Des discours inclusifs aux sourires diplomatiques polis, Mark Carney vend l’image d’un Canada progressiste sur la scène mondiale : décarbonation, égalité femmes-hommes, partenariats durables… Et pourtant, derrière le rideau de cette éthique glacée fabriquée à l’occidentale, les accords commerciaux sous sa houlette racontent une toute autre histoire. L’encre de la signature canadienne subsaharienne se mêle trop souvent aux barils de pétrole exportés, aux contrats sécuritaires opaques, et aux deals technologiques flous — parfois avec des régimes que même l’Union européenne regarde de travers.
Le dernier blitz diplomatique canadien en Afrique de l’Ouest et au Moyen-Orient, maquillé en quête de sécurité énergétique, n’est pas sans rappeler le réalignement stratégique post-G20 qu’Emmanuel Macron avait mené en 2023. Application d’intérêts nationaux durs sous couvert de multilatéralisme ramolli. Face aux caméras : un Carney qui parle « d’écoute » et de « résilience climatique ». Mais dans les couloirs, les ONG sonnent l’alarme : des contrats extractivistes signés sans consultation locale, et des leaders autocrates blanchis par les photos de famille du soft power nord-américain.

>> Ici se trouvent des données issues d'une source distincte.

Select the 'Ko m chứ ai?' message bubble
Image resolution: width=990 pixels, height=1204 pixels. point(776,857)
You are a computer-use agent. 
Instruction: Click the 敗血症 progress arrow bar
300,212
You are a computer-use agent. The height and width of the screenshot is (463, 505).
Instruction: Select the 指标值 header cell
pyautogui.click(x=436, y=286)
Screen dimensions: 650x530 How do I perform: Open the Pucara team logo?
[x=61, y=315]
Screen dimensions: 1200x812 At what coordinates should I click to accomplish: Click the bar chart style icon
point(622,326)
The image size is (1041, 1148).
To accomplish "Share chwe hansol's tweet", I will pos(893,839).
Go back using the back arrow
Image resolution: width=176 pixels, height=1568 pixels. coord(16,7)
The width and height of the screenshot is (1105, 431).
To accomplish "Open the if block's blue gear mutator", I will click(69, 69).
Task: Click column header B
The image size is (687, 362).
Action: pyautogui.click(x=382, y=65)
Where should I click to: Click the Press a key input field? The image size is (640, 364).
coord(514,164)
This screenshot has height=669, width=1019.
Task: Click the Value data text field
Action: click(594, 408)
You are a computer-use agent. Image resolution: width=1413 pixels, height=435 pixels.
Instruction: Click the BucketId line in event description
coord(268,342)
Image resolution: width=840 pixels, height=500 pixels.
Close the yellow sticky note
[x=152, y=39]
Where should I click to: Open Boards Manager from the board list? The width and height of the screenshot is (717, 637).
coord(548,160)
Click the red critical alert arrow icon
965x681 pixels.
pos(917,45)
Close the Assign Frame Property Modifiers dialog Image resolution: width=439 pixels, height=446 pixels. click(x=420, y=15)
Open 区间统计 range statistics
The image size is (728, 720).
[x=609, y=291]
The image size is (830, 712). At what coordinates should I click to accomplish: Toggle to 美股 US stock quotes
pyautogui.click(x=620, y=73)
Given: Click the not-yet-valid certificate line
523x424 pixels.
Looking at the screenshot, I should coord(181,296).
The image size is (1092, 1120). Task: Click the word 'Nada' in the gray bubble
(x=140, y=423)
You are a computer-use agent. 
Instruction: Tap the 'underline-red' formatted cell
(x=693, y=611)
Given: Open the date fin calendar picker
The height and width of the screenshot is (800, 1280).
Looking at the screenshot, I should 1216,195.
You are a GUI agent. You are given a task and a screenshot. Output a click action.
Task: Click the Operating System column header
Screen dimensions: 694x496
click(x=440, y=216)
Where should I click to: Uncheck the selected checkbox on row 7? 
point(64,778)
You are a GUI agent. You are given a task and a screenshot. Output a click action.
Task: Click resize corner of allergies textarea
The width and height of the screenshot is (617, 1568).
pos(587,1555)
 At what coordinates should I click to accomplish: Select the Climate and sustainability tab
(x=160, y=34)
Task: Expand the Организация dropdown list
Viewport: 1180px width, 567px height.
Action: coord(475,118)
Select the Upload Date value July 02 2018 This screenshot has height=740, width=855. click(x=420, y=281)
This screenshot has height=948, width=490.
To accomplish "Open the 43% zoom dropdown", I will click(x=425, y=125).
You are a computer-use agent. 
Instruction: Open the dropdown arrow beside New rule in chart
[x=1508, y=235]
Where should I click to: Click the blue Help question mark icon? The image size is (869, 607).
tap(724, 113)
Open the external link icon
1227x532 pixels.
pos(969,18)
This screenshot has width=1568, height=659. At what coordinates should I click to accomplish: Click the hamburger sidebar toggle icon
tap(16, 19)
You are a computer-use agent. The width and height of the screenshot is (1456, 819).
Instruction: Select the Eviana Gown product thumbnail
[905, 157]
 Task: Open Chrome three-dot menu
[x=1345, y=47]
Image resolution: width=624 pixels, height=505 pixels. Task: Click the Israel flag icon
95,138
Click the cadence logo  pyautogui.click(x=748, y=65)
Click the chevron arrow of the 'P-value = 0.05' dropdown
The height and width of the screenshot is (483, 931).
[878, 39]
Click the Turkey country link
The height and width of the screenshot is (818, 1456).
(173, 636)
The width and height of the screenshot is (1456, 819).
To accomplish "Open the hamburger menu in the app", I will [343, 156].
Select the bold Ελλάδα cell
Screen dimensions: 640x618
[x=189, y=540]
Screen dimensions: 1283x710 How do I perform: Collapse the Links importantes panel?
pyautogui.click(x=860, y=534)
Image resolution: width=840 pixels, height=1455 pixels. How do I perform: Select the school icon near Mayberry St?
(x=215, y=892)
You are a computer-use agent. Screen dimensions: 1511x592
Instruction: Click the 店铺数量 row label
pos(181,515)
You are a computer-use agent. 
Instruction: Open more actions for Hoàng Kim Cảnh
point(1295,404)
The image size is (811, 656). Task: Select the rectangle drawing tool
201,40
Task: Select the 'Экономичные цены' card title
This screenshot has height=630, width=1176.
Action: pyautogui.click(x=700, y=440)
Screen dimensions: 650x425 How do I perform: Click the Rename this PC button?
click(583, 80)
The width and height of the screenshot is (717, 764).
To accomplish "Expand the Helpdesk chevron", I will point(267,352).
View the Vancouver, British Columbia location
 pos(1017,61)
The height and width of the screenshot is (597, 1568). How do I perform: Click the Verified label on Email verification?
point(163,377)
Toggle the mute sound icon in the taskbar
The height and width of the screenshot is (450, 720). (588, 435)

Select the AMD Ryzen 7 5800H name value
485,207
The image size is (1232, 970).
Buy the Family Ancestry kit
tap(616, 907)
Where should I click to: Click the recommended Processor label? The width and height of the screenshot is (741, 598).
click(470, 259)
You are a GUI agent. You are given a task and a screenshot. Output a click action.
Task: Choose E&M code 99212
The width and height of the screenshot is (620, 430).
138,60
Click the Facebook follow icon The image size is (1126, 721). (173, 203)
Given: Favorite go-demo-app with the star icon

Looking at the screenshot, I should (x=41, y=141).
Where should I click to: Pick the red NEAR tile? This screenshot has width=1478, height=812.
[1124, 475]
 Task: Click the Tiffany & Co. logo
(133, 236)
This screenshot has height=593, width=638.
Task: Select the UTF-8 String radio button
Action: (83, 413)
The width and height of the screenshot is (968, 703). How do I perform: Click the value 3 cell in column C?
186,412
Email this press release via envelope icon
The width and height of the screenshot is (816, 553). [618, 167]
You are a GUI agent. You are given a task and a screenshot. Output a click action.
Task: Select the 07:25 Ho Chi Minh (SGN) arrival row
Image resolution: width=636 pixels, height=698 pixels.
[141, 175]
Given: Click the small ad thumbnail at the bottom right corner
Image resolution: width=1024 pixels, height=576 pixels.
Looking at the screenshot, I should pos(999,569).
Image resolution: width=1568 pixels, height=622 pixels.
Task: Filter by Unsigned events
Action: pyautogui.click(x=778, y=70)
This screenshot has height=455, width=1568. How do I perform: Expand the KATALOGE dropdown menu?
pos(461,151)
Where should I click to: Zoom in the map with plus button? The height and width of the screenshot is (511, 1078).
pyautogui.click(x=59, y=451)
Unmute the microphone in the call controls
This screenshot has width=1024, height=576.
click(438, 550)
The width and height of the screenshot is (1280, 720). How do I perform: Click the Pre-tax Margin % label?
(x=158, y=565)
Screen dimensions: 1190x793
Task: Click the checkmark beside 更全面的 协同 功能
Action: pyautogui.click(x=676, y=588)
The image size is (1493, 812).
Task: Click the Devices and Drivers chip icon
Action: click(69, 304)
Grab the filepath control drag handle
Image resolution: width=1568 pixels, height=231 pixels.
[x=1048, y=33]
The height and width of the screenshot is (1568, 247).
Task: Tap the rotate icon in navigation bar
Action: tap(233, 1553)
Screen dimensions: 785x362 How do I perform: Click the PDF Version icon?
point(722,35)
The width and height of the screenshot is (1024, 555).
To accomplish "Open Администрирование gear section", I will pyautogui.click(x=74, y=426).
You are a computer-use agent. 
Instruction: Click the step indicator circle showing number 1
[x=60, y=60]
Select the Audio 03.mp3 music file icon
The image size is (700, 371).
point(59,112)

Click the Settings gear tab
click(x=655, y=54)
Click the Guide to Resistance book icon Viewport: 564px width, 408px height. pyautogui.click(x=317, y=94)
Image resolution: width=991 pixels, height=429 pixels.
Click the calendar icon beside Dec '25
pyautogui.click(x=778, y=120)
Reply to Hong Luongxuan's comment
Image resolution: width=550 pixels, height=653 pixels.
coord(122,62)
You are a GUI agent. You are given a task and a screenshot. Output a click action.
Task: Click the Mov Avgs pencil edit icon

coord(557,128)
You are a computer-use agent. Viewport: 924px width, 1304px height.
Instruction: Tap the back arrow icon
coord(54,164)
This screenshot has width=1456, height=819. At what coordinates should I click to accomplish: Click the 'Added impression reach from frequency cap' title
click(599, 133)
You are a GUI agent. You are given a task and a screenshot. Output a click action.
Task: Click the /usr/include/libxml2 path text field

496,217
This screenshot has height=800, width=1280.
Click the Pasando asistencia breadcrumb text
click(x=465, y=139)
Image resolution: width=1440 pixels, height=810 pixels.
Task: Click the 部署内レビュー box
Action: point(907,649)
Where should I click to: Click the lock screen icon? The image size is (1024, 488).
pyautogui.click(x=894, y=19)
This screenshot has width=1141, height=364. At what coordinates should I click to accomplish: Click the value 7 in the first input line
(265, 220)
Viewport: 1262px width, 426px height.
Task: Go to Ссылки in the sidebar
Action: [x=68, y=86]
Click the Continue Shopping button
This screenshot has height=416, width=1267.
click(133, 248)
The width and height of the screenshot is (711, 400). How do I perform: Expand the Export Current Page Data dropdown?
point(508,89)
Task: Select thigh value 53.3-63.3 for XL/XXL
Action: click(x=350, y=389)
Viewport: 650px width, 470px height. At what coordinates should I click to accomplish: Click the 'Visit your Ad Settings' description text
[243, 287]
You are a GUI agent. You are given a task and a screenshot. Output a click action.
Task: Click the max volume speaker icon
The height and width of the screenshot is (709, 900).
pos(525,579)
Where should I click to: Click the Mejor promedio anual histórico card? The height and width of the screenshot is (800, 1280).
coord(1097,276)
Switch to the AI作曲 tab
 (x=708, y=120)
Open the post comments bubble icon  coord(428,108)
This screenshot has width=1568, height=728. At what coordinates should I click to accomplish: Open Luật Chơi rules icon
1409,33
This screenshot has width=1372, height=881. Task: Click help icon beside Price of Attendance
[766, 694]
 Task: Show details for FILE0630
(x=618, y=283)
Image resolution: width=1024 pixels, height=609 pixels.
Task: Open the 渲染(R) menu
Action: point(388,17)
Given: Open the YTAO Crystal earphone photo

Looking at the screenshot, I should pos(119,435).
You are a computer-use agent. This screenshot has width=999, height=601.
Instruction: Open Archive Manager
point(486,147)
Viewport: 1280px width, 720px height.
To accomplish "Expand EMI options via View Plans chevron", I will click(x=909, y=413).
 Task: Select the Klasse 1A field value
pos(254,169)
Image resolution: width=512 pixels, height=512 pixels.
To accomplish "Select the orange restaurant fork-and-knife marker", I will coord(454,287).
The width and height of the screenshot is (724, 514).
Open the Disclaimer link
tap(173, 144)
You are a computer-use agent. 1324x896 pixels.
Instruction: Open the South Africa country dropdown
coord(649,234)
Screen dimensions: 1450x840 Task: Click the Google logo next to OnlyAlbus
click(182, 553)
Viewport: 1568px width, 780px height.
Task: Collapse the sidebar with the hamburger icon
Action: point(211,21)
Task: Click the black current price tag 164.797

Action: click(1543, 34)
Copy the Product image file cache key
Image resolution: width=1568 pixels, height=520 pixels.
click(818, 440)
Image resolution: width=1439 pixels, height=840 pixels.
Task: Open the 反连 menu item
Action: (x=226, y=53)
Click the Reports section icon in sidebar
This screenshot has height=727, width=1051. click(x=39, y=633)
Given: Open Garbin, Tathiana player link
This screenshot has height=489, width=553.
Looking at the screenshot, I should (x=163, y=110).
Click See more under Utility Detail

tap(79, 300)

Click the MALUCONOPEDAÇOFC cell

Les critiques fusent : Amnistie Internationale, Human Rights Watch et même Entraide Canada dénoncent « un divorce croissant entre la diplomatie des valeurs et la pratique du deal ». La politologue nigérienne Safia Abou-Bakr parle de « greenwashing impérial » et d’un reshaping néolibéral du Sahel, paré des couleurs canadiennes. Plus douloureux encore : la coopération sécuritaire avec certaines unités paramilitaires accusées de répression violente au Maghreb et en Afrique centrale. Le Canada vend des drones d’observation, mais ne regarde plus où ils volent.
Ce décalage entre les paroles et les actes n’est, hélas, pas nouveau — mais il devient plus grave dans un monde post-COP30 où le Sud global attend qu’on respecte au moins les promesses. Dans les Andes ou au Sahel, les petits producteurs — souvent des femmes — ne voient ni les investissements promis dans les chaînes alimentaires vertes, ni la « dignité humaine » brandie dans les speeches canadiens au Conseil des droits humains. Ce qu’ils voient : de gros consortiums et des traités dont ils n’ont pas le langage.
Il est ironique que Carney, ex-banquier central à la réputation climatique, exporte aujourd’hui une politique étrangère où le vernis éthique sert de passe-partout à des ambitions classiques : ressources, influence, contrôle. Mais quand le discours féministe écrase le droit des femmes sahéliennes à refuser un pipeline, il n’est plus seulement hypocrite — il devient néocolonial. Rester « gentil » avec des dictateurs pour préserver des routes commerciales ? L’histoire nous dit que ça finit rarement bien. Et surtout, jamais de manière équitable.